Another early 20th-century film that highlighted male friendships was the bad boy classic Rebel Without a Cause (1955). Let’s be honest here for a second, folks: James Dean wasn’t that great of an actor, he was just handsome (don’t @ me). That mug put butts in the seats for his performance as Jim Stark, the film’s troubled teenage protagonist just trying to make it. Aside from James Dean’s bad boy good looks the most memorable aspect of the film is Jim’s friendship with even more troubled outcast Plato (Sal Mineo). Jim’s feelings toward Plato take on a paternal tone, helping them both make up for something they lack. For Plato, it’s a stable, loving family. For Jim, it’s a sense of what it means to be a real man. Unusual as their dynamic was people were touched by love and care they shared. That’s further complicated when you look a little harder, but that’s a conversation for another time.
What’s Your Damage?
The 1980s and 1990s gave rise to the timeless buddies trope. Buddy comedies were defined by their “odd couple” approach to hyper-masculine films. Movies like 1988’s Midnight Run took the tried and true formula and flips it on its head, but still stays true to the hyper-masculine-odd-couple trope.
The most popular of this genre is the buddy cop film. The Lethal Weapon franchise (1987) is often credited with starting the movement in films, and sure enough, helped define other films in the genre. You take one by-the-book veteran cop, mix in a younger, more hair-trigger partner, throw in a few explosions and shootouts for maximum masculinity, and bam, you’ve got yourself a buddy cop film.
Because the men themselves were in a profession defined by its hard-shelled masculine nature the characters were allowed—in small doses—a degree of intimacy between one another. You wouldn’t catch Martin cathartically kissing Robert Thelma & Louise-style after one of their many near-death experiences, but the average heterosexual man wouldn’t feel too weirded out over an affectionate clap on the back or mildly fond poses in marketing materials.
The late 80s and early 90s also gave birth to a peculiar kind of cinematic take on male friendships I like to call Feelings Are Gay and Bad.
Unlike the buddy movies of the same decade, these films wielded homoeroticism like an Aesop’s Fable in 35mm. Rather than depict male friendships as the begrudged act of two hardened, red-blooded American males, these films opted to show brutal, all-consuming homoerotic unholy unions that eventually came to screeching—and often deadly—halt. A character who placed his love and care with another man would come to rue it by the film’s end or would learn a valuable lesson about vulnerability.
In Reservoir Dogs the audience watches as Mr. White lovingly cradles a wounded and terrified Mr. Orange in his arms. In between horrifying, blood-soaked scenes in the present we’re privy to Mr. Orange’s secret: he’s an undercover cop working to bust White’s crime ring from the inside. Blissfully ignorant, White soothes and protects him. He even goes so far as to pull a gun on the man in charge for threatening to kill him. After the infamous Mexican stand-off, White crawls over to Orange’s body as the police close in, only to be told Orange is actually a cop. The movie closes in on White’s anguish as the police surround them.

### [Supplied material]
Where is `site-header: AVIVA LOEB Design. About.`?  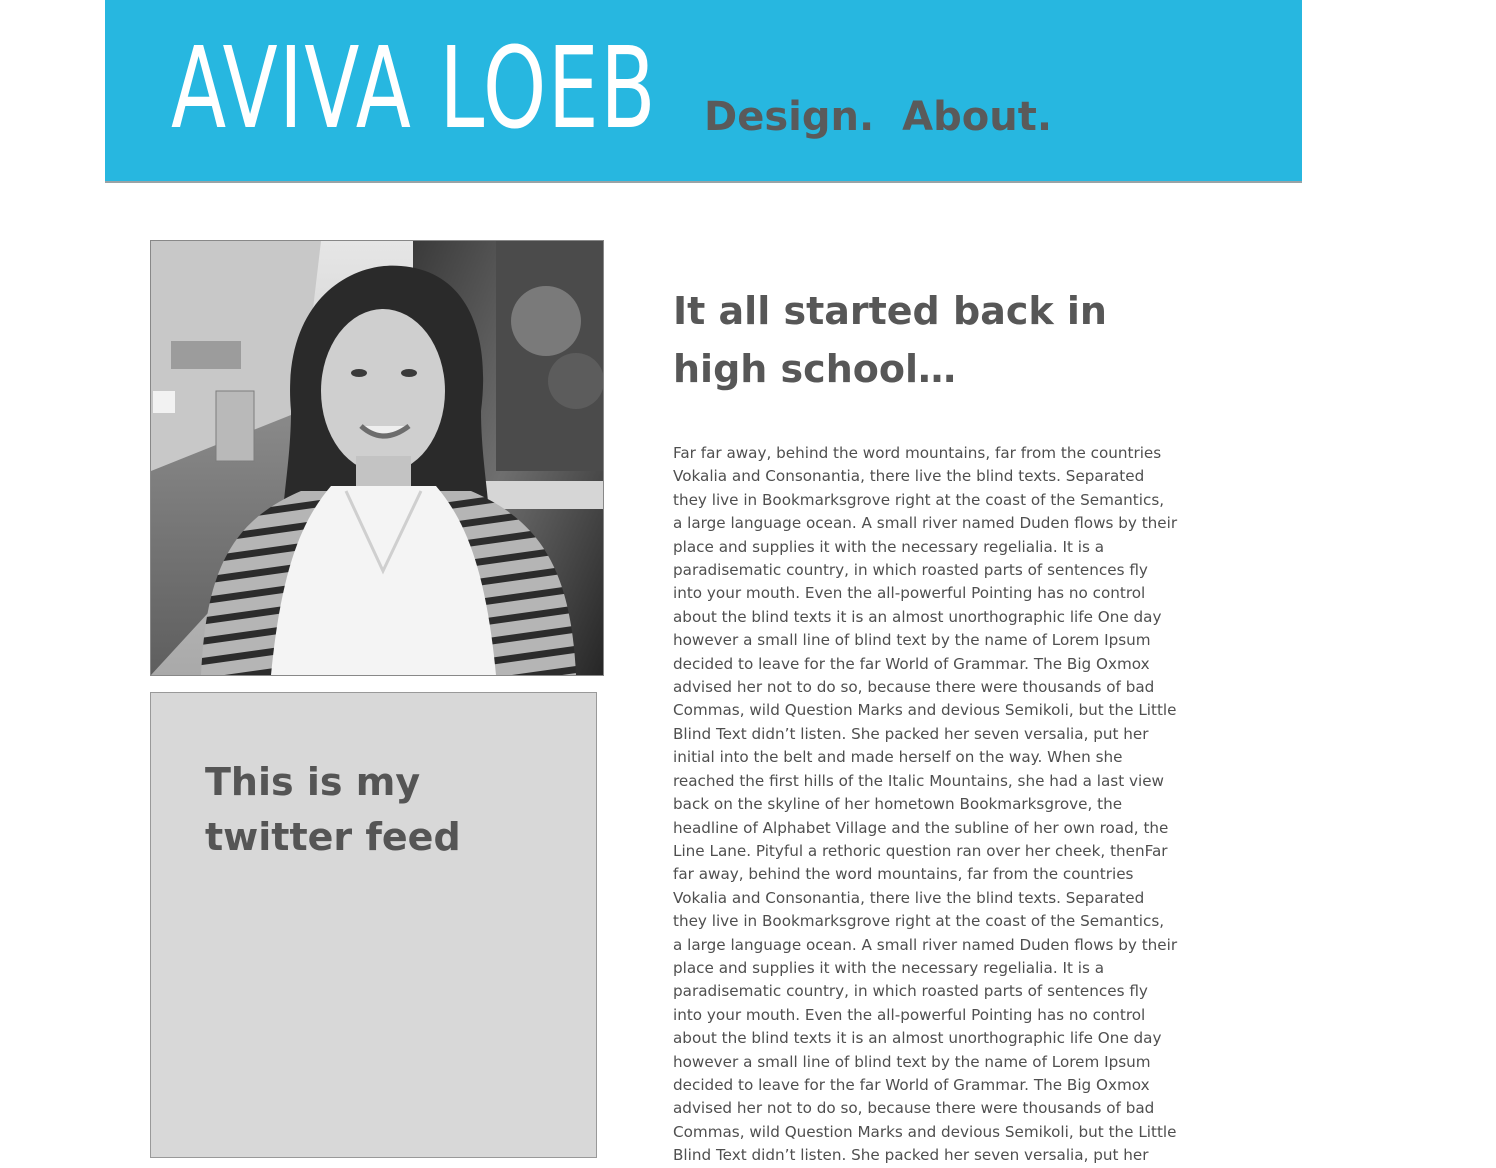
site-header: AVIVA LOEB Design. About. is located at coordinates (704, 92).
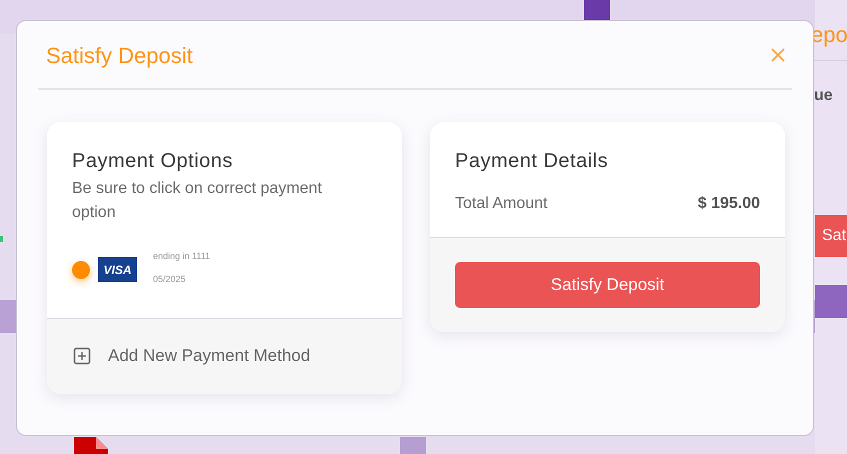 The width and height of the screenshot is (847, 454). Describe the element at coordinates (120, 55) in the screenshot. I see `modal-title: Satisfy Deposit` at that location.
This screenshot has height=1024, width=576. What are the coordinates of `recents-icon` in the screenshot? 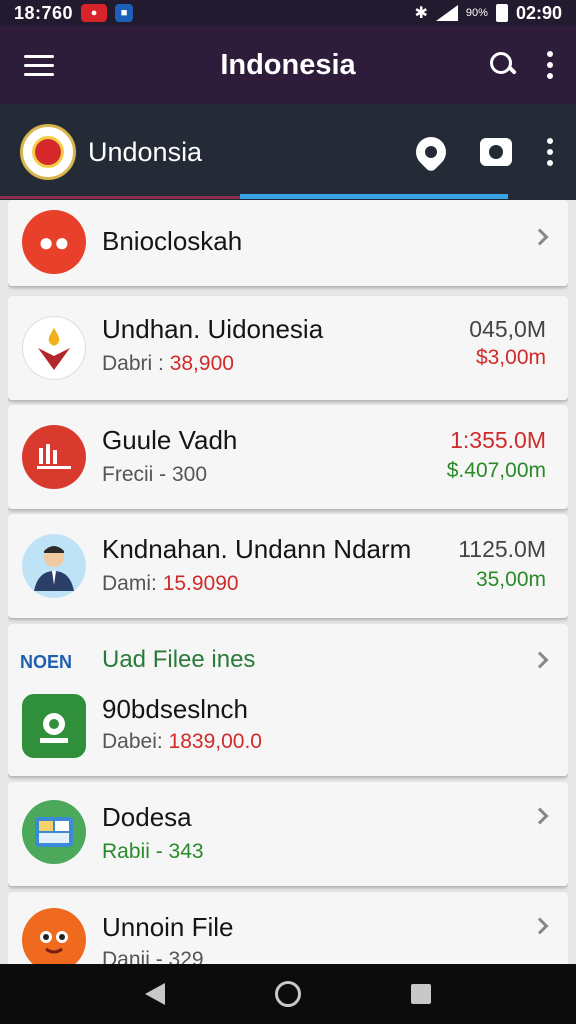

### [Work instructions]
Reproduce the stretch of the male-friendship essay from "The 1980s and" through "a buddy cop film.". Rely only on the essay about male friendships in film.

### [Solution]
The 1980s and 1990s gave rise to the timeless buddies trope. Buddy comedies were defined by their “odd couple” approach to hyper-masculine films. Movies like 1988’s Midnight Run took the tried and true formula and flips it on its head, but still stays true to the hyper-masculine-odd-couple trope.
The most popular of this genre is the buddy cop film. The Lethal Weapon franchise (1987) is often credited with starting the movement in films, and sure enough, helped define other films in the genre. You take one by-the-book veteran cop, mix in a younger, more hair-trigger partner, throw in a few explosions and shootouts for maximum masculinity, and bam, you’ve got yourself a buddy cop film.